Economic growth fires up

Gross domestic product, incomes, spending increase in third quarter

? The U.S. economy, propelled by tax cuts and low interest rates, roared ahead at an 8.2 percent annual rate in the third quarter, the best showing in nearly 20 years, while Americans’ incomes and spending both showed healthy gains in November.

The government reports Tuesday on the gross domestic product, the country’s broadest measure of economic health, and personal incomes and spending provided further evidence that the economy was convincingly shaking off a period of lethargy and beginning to fire on all cylinders.

The Commerce Department report that the GDP grew at an 8.2 percent rate in the third quarter, propelled by a surge in consumer spending, was identical to the preliminary estimate made a month ago and represented the strongest growth since an 8.4 percent rate of increase in the fourth quarter of 1983.

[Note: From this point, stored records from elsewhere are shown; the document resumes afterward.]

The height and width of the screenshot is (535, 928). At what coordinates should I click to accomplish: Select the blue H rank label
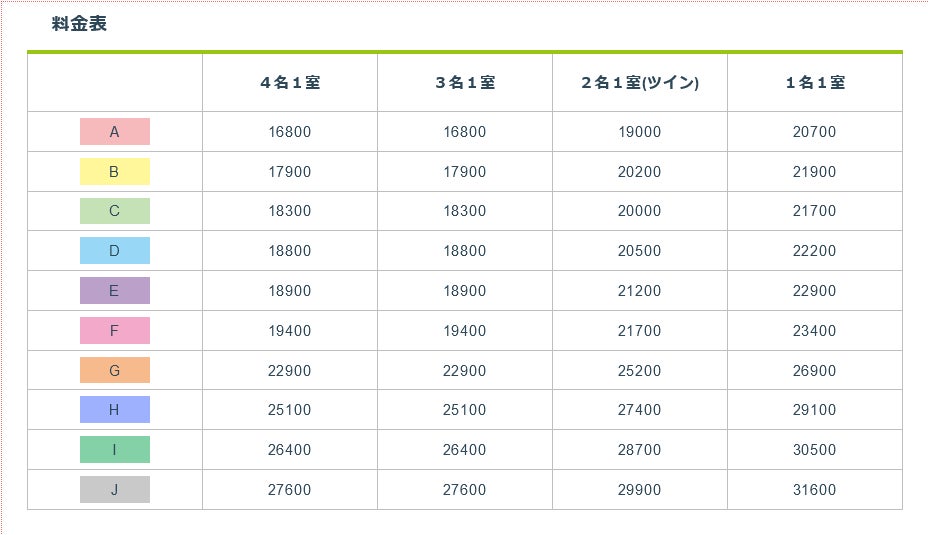tap(114, 410)
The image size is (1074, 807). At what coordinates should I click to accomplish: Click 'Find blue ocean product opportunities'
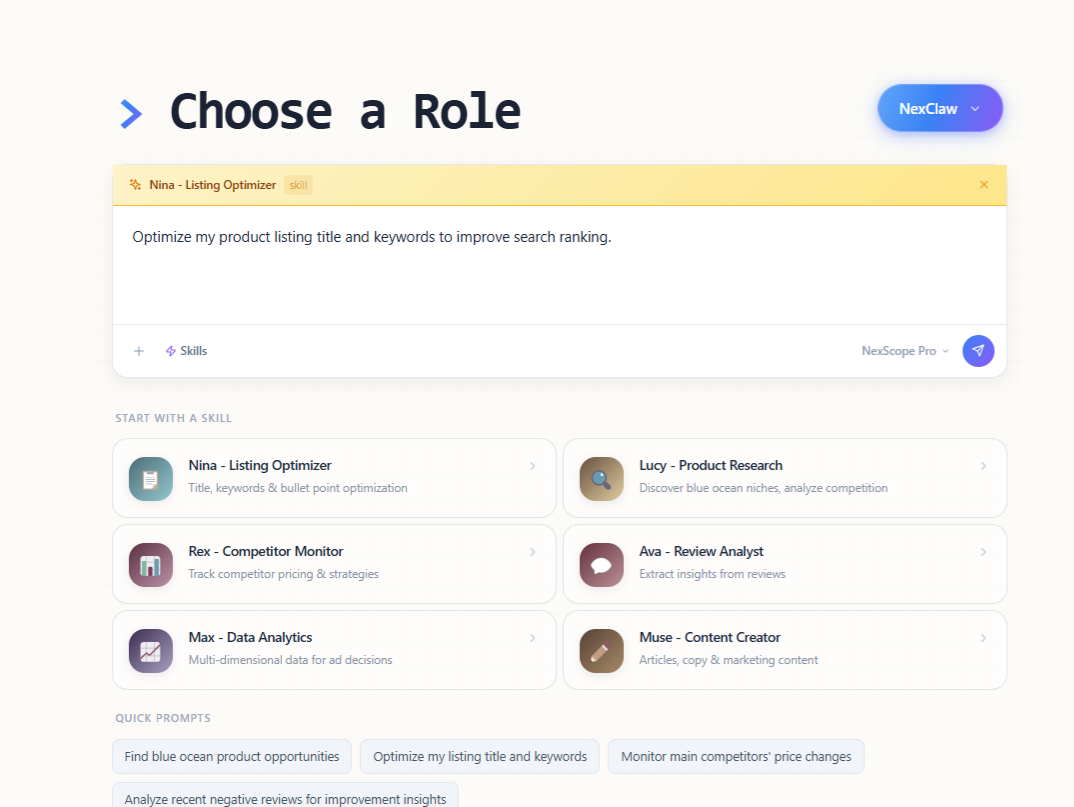coord(231,757)
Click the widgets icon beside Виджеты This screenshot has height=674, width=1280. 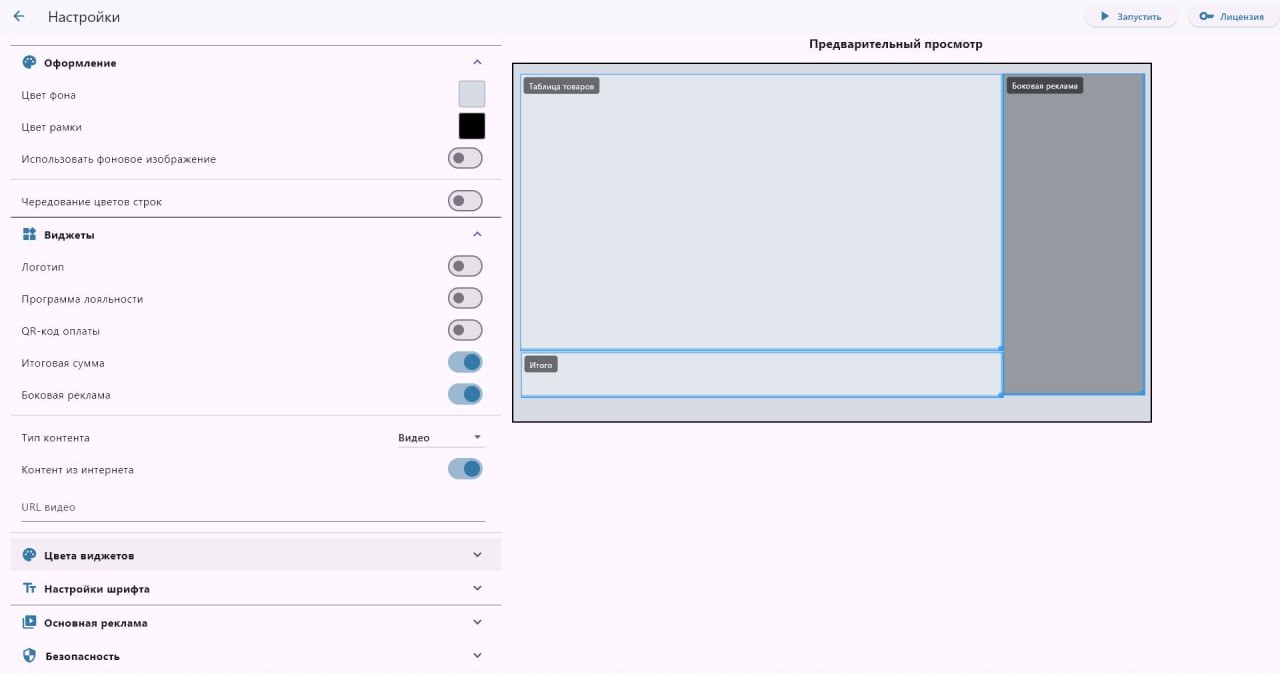click(x=29, y=234)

In a separate report, the government said consumers were remaining active in the current quarter with consumer spending rising by 0.4 percent in November, the best showing since August, and incomes, helped by rising employment levels, posted an increase of 0.5 percent last month, the best gain since May.

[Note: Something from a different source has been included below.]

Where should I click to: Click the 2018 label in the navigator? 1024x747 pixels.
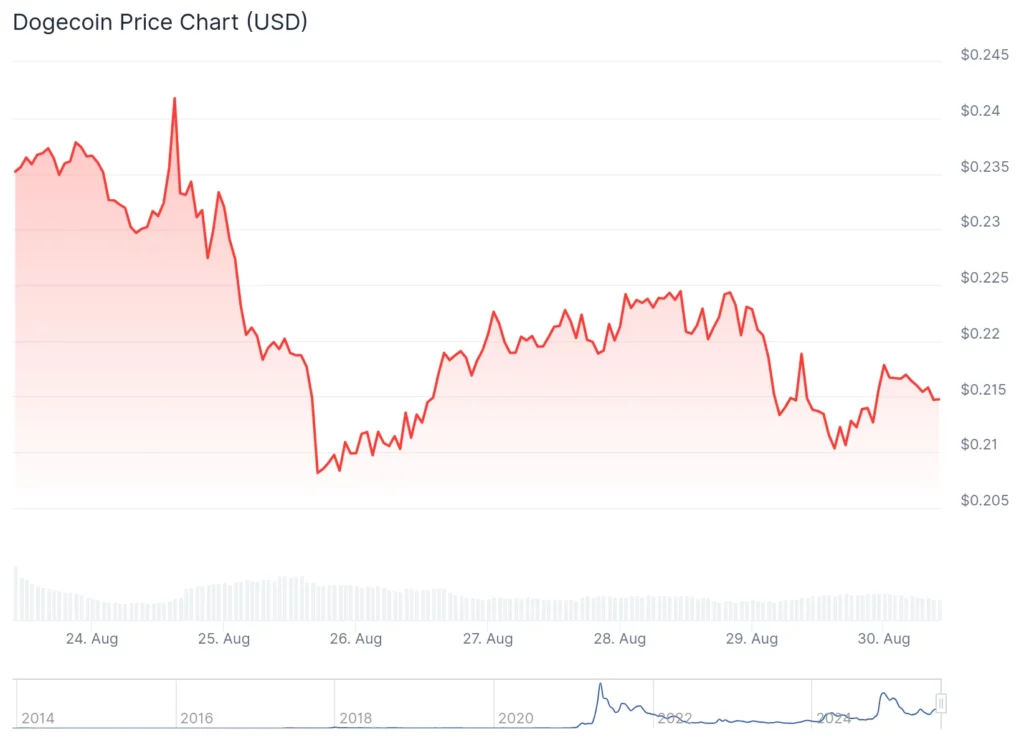tap(356, 718)
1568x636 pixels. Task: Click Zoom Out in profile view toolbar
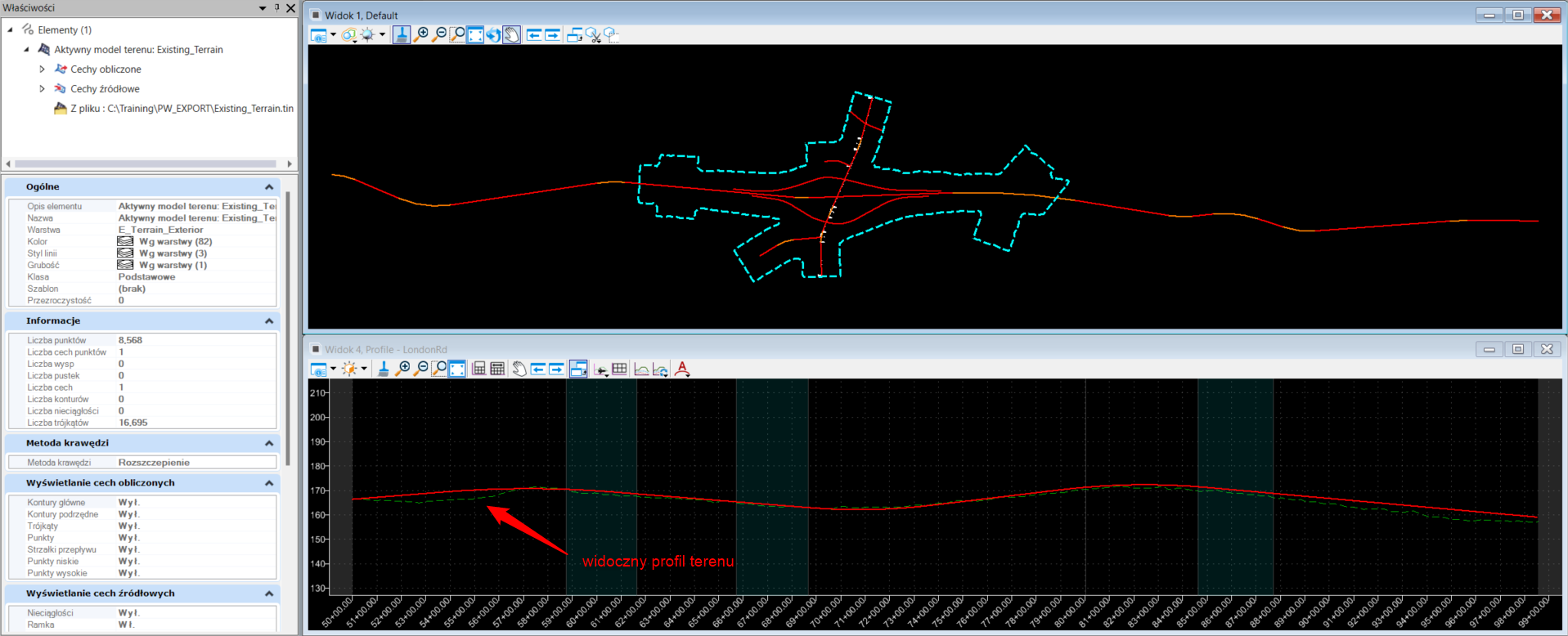[x=421, y=370]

Many analysts believe that GDP growth in the current quarter could top 5 percent, representing the best back-to-back growth rates since the boom years of the 1990s.

The economy began the year growing at much slower rates of 2 percent in the first quarter and 3.1 percent in the second quarter.

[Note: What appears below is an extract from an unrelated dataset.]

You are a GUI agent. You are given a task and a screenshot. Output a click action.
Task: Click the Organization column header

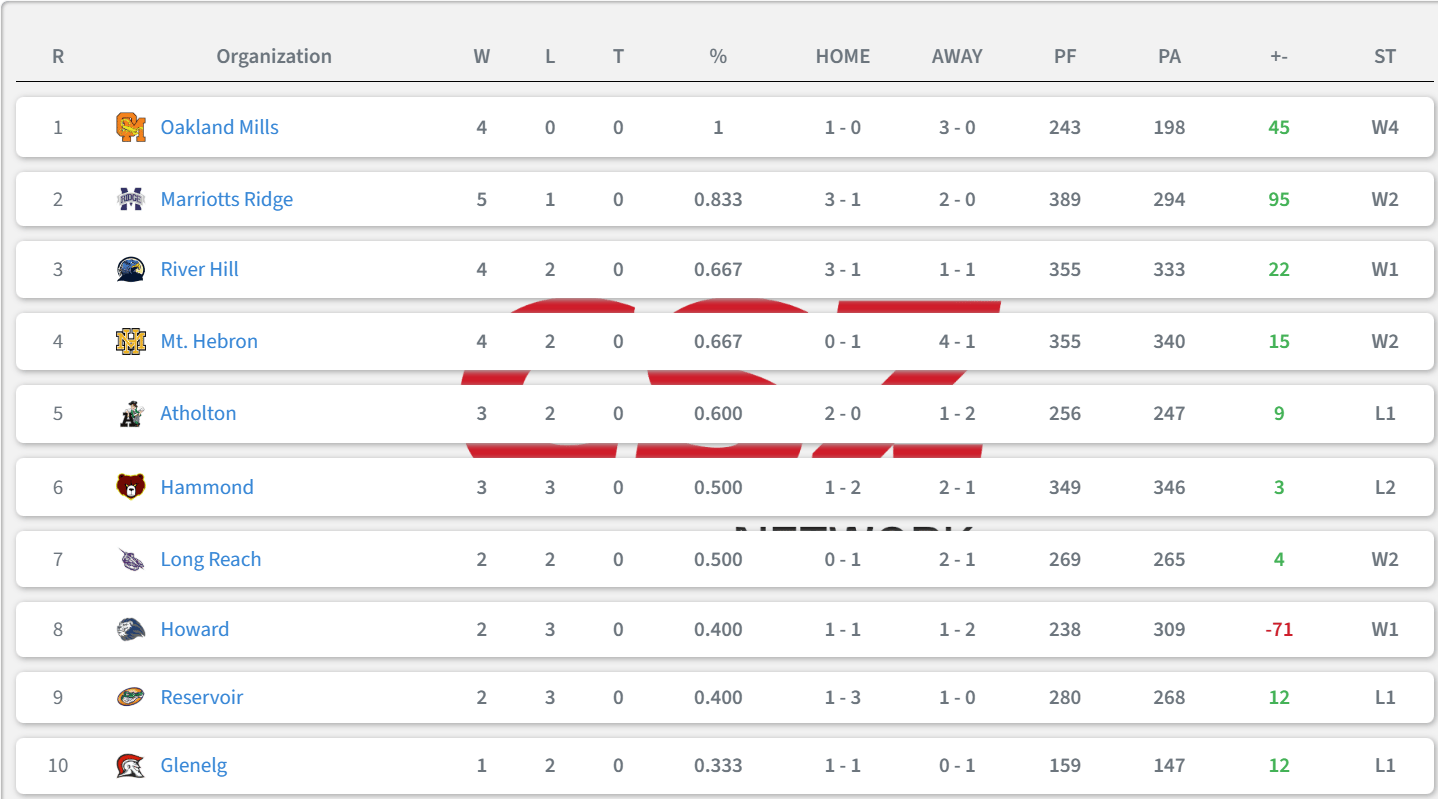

All of the GDP figures released Tuesday reflected a comprehensive revision that the government does every five years to make sure the measurement of total output keeps up with the times. With the changes, the GDP grew by 2.2 percent for all of 2002, down slightly from the previous estimate of 2.4 percent.

The benchmark revisions and the changes to third quarter GDP showed a number of crosscutting revisions that basically offset each other to make little impact on the bottom-line number.